# Exercise
Quote the lines below word for word, from the line with "Given: Click the Cut scissors icon" through the last line, leaving out the pictures.

[Lines about locating elements on screens]

◇ ◇ ◇ ◇ ◇ ◇ ◇

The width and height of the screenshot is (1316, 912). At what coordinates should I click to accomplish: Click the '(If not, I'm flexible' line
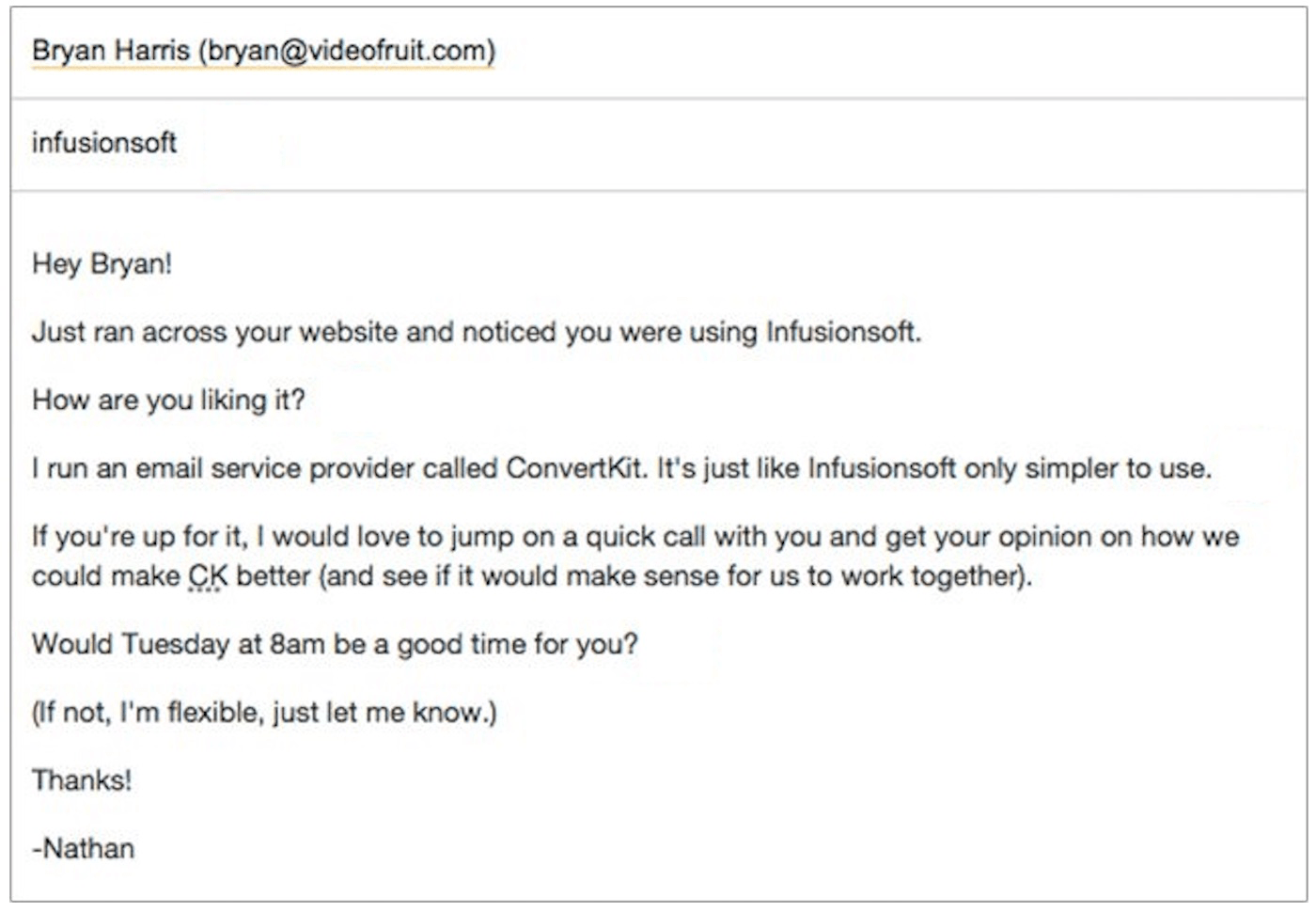(264, 713)

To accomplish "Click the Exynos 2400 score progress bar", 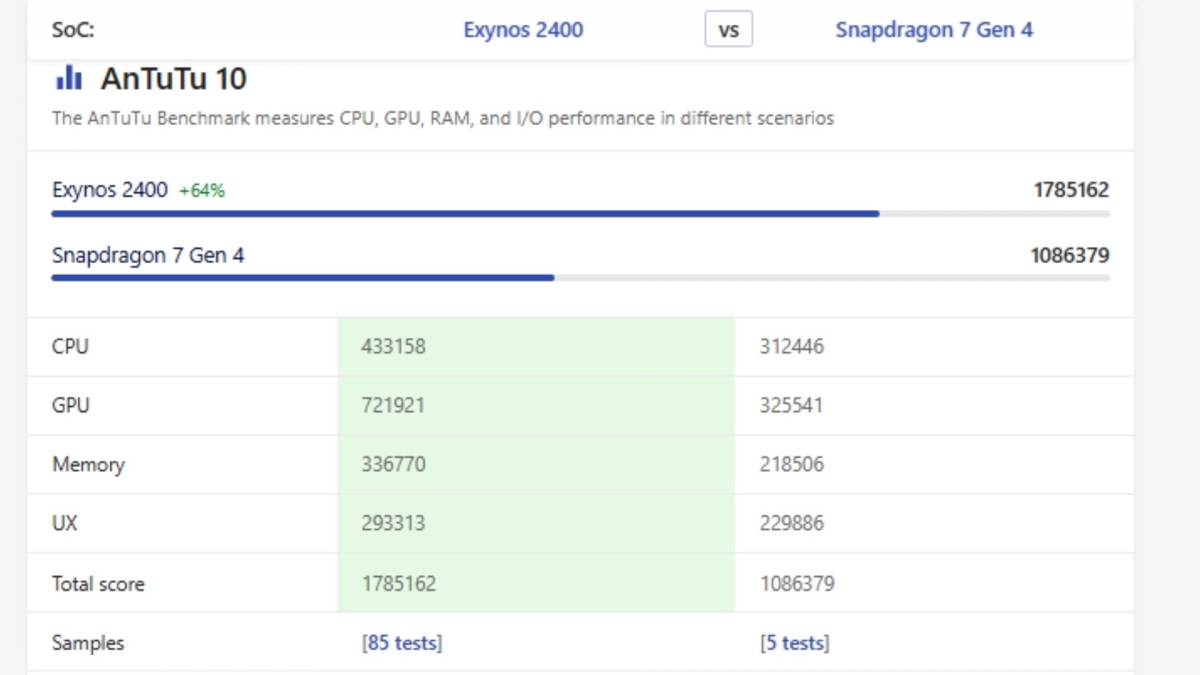I will point(465,214).
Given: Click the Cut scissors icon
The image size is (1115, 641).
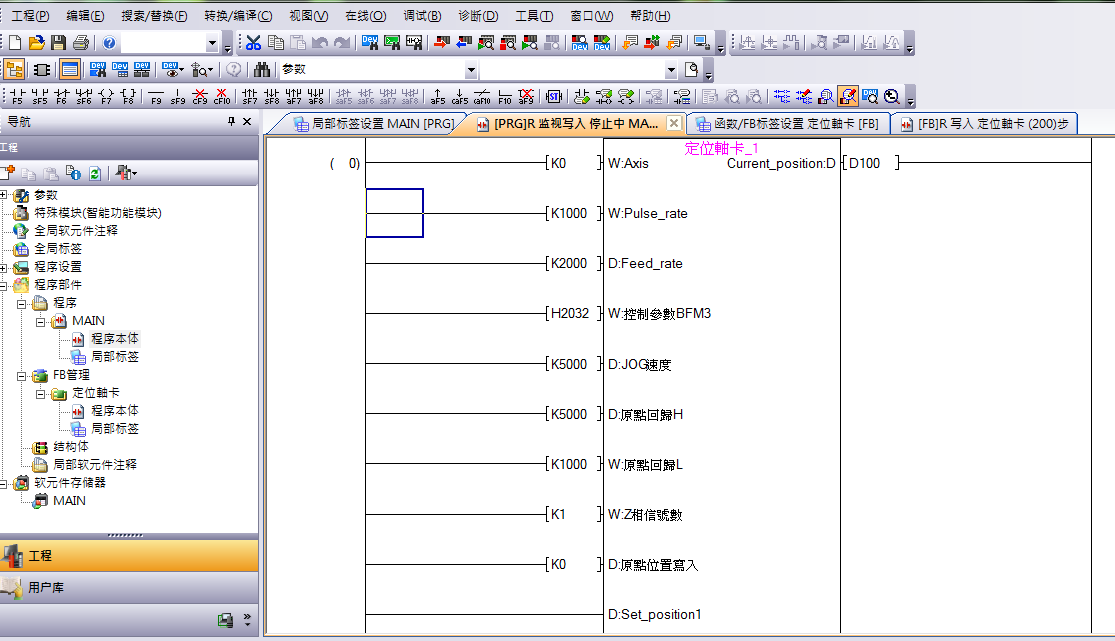Looking at the screenshot, I should click(254, 43).
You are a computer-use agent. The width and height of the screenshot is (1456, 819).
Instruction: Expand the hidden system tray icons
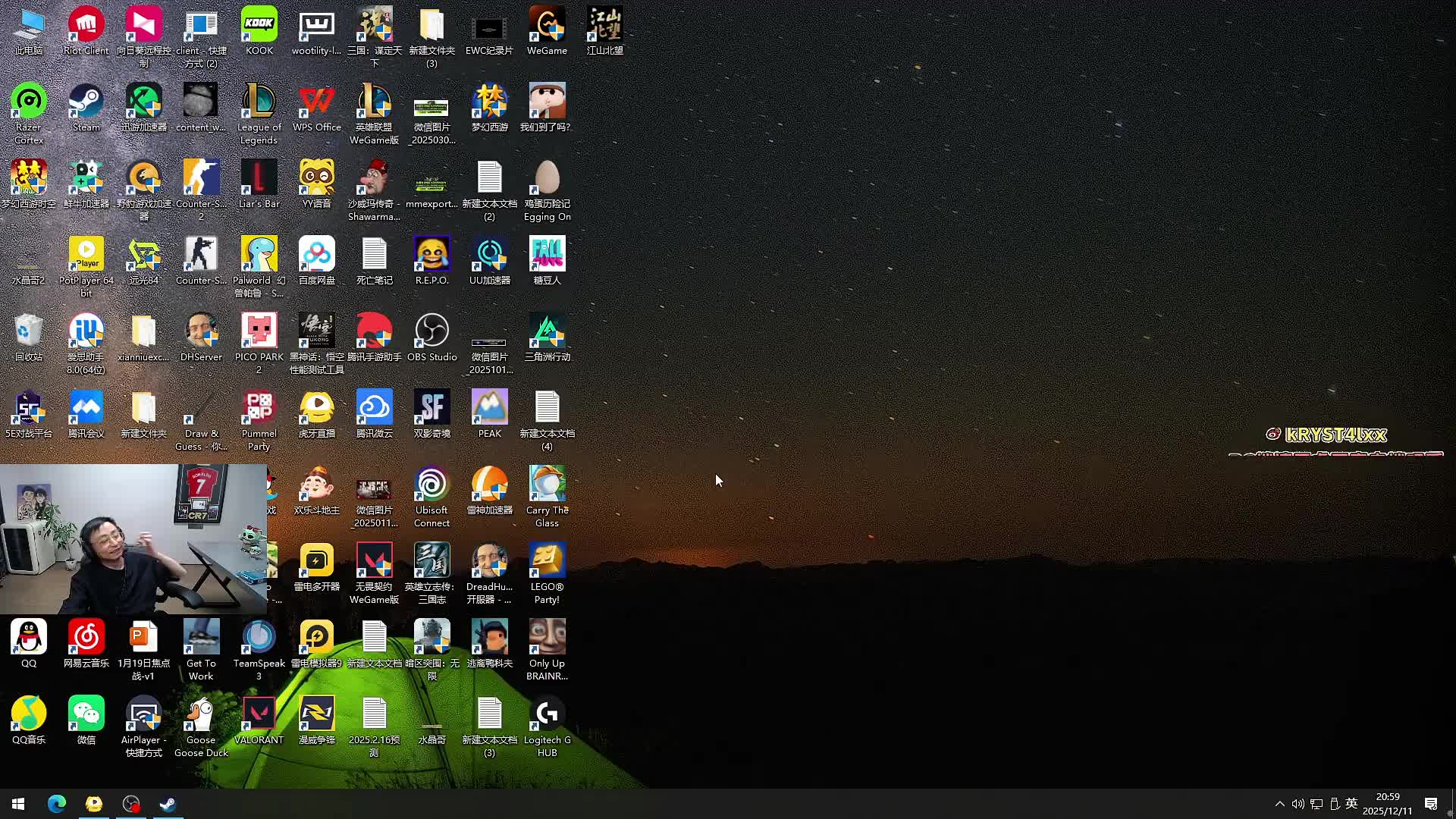(x=1279, y=804)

◇ ◇ ◇ ◇ ◇ ◇ ◇

# Completed task
Given: Click the Cut scissors icon
The image size is (1115, 641).
Looking at the screenshot, I should click(254, 43).
You are a computer-use agent. The width and height of the screenshot is (1456, 819).
Instruction: Expand the hidden system tray icons
(x=1279, y=804)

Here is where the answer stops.